Trying to determine the difference between price and value might seem difficult at first, but in reality, it’s something we’ve understood since childhood.
Let’s say you purchased the last bag of Peanut M&M’S from the vending machine. It only cost 50 cents, according to the vendors who selected that price. However, your friends Carlos and Alexa really wanted Peanut M&M’S and are now bartering with you for the candy.
Carlos says he’ll give you his plastic Mega Man toy (priced around $7) in exchange for the sweets. Meanwhile, Alexa offers a pack of Pokémon holographic stickers (priced at $2).
While the price dictates the plastic, toy is worth more than either the stickers or the candy, it’s up to you to determine what is most valuable to you.
Will you keep the candy? Or will you trade it for the toy or the stickers? It really depends on the set of values you employ.
The same thing can be said for the ecommerce industry. The difference between the price and value of your offerings will have a definite effect upon the success of your business. Here’s what you need to know.
Big Ticket Items Don’t Necessarily Lead to Big Profits
Warren Buffett summed it up nicely when he said, “Price is what you pay, value is what you get.” Some ecommerce entrepreneurs might be under the assumption big ticket items necessarily lead to lucrative payouts. This can be a very costly mistake. For now, most customers still prefer to make big purchases in person rather than online.
There are a few reasons for this, including the increased cost of shipping. The primary rationale is that online purchases still tend to be impulse buys. Just because you can sell 100 t-shirts to your customer base, you can’t expect to sell 100 TVs.
Those are bigger products with a longer sales cycle and fewer sales in general. So just because a television is objectively pricier and more valuable than a T-shirt doesn’t mean it’s a better product for profits.
Novelties Are Valuable to Buyers & Cheap for Sellers
Exploit the differences between cost and value can be very lucrative. Which do you think will fetch a higher price, a plain old baseball or a baseball signed by Hank Aaron? Obviously, the signed baseball will be of greater value, even if the materials are essentially the same.

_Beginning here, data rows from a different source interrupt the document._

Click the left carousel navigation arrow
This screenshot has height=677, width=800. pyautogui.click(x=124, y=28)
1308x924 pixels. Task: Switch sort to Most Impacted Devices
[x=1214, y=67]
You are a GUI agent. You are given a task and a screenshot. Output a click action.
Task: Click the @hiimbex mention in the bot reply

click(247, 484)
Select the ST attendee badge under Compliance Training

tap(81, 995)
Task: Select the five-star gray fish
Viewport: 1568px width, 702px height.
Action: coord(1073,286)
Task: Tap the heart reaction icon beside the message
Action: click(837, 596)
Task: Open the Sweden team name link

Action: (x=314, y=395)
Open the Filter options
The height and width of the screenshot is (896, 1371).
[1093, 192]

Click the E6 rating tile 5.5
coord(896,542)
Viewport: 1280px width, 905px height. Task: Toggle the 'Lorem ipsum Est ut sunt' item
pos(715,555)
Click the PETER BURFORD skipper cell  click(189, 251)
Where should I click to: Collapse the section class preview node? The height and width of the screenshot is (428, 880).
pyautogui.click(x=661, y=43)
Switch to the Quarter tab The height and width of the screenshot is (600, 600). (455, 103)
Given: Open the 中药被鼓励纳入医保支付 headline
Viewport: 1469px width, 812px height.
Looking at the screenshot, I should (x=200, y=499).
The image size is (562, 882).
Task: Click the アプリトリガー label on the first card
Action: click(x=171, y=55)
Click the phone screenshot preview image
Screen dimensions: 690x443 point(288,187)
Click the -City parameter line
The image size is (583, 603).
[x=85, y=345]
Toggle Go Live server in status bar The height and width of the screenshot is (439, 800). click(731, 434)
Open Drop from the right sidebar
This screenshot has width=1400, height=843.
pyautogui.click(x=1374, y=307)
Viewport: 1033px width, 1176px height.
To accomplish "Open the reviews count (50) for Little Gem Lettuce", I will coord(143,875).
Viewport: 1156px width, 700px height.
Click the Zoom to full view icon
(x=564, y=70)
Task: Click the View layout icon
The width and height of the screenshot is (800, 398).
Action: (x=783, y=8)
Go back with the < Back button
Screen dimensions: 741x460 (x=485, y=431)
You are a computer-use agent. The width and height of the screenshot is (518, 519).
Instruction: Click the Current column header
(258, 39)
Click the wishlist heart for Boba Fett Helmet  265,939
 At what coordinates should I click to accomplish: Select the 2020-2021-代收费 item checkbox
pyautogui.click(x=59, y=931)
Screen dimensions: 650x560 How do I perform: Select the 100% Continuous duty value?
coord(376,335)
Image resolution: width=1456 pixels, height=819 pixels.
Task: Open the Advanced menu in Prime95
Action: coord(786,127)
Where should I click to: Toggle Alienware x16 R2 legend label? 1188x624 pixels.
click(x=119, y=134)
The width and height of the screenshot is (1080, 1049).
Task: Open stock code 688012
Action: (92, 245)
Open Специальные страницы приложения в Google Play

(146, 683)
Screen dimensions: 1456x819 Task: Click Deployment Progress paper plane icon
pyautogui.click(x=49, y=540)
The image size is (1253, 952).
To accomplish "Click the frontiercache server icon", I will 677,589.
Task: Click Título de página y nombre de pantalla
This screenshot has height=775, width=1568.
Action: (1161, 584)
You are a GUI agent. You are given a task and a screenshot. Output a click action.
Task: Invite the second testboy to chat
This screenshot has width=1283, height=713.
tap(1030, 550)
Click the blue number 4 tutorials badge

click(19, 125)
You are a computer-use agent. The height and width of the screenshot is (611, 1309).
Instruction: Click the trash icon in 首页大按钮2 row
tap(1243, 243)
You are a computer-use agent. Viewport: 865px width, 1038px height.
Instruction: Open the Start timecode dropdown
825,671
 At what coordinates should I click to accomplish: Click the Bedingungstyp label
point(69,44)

This same rule is applicable across any number of products. Funko Pop! figurines are a perfect example. The plastic to create these toys is likely dirt-cheap. But since the figurines are popular collectibles, these limited-release novelties tend to grow in value over time. So, how can you leverage enthusiasm at minimal costs? Find a way to apply this concept to your chosen industry.
Being Seen as a Valuable Brand Goes a Long Way
Value frequently applies to brands. If you sell artwork online and have a strong fanbase, you might be able to charge more for your artwork over competitors. Even if other brands sell cheaper pieces with generally the same quality, people associate more value with your reputation.
To strengthen accomplish this, you’ll need to establish a positive brand identity across your marketing materials. This includes matching your ecommerce theme, your social media postings, your email newsletters, your logo to a coherent and cohesive persona. When these efforts resonate with consumers, your e-store’s overall value will rise.
As you can see, the difference between price and value is nuanced. But that doesn’t mean it’s a mystery. It’s all about being able to determine what your customer base really wants, rather than what you think something is worth.